Speech to text: Transcribes audible speech into readable and searchable text.
Text to speech: Converts text to lifelike speech for more natural interfaces.
Speech translation: Integrates real-time speech translation into your apps.
Speaker recognition: Identifies and verifies the people speaking based on audio.

In this chapter, we’ll be focusing on implementing text to speech with Azure Cognitive Services, which provides a great way to give a voice to your application, and we’ll also explore how to convert speech to text.

Speech translation and speaker recognition are beyond the scope of this book, and probably deserve a full book to cover them in depth.

Nevertheless, text to speech and speech to text are two very exciting capabilities within Cognitive Services. So, without further ado, let’s jump right into both.

Speech project

With Visual Studio 2019 open, create a new Console App (.NET Framework) project. I’ll name mine Speech, which we can see as follows.

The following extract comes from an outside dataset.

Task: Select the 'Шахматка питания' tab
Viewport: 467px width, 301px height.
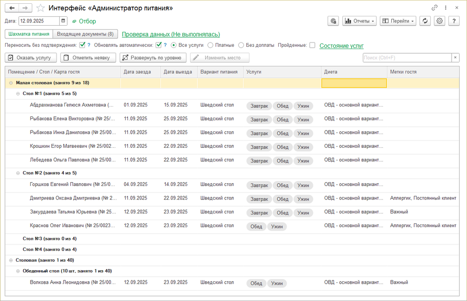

Creating the Speech Project

Figure 4-a: Creating the Speech Project

Within this project, we will organize the code for both the text-to-speech and speech-to-text logic.

Creating the Speech service

We are going to start our journey with Cognitive Services and the Speech SDK, and learn how to convert text to synthesized speech.

Before we can write any code, let’s create a Speech service instance on the Azure portal. Here’s a link to the official documentation.

In the Azure portal, navigate to All resources and click the Create resource or the Add resource button. Enter Speech in the Search the Marketplace search box and select the Speech option from the drop-down list, which will display the following.

Speech Service

Figure 4-b: Speech Service

Next, click Create. This will display the following screen, which displays the fields that need to be filled.

Creating a Speech Service

Figure 4-c: Creating a Speech Service

Enter the required field values. Notice that I’ve chosen the F0 option, which indicates the free pricing tier, and I’ve also reused the Succinctly resource group that had been previously created.

When you’re done, click Create to finalize the creation of the Speech service. Once the deployment of the Azure resource has been finalized, you will see the following screen.

Speech Service Ready

Figure 4-d: Speech Service Ready

Click Go to resource to access the service’s key and endpoint.

Speech Service Quick Start Page

Figure 4-e: Speech Service Quick Start Page

Now that we have created the Speech service, it’s time to work on the Visual Studio project.

Setting up the Speech SDK

Before we can write any code, we need to set up the Speech SDK by adding it to our Visual Studio project. We can do this from the Solution Explorer by right-clicking References and selecting Manage NuGet Packages. Once you do that, you’ll see the screen shown in Figure 4-f.

To install the Speech SDK (Microsoft.CogntiveServices.Speech), click the Browse tab, enter speech in the search bar, and then click Install.

NuGet Package Manager—Speech SDK

Figure 4-f: NuGet Package Manager—Speech SDK

Once you’ve installed the SDK, we can start to write some code.

Text to speech

Listing 4-a shows the full code for the text-to-speech program, which creates a speech synthesizer using the default speaker as audio output.

Please make sure to replace cKey with the value of your Speech service subscription key, and if you’re not using the East US (eastus) region, set the value of cRegion to another Azure region.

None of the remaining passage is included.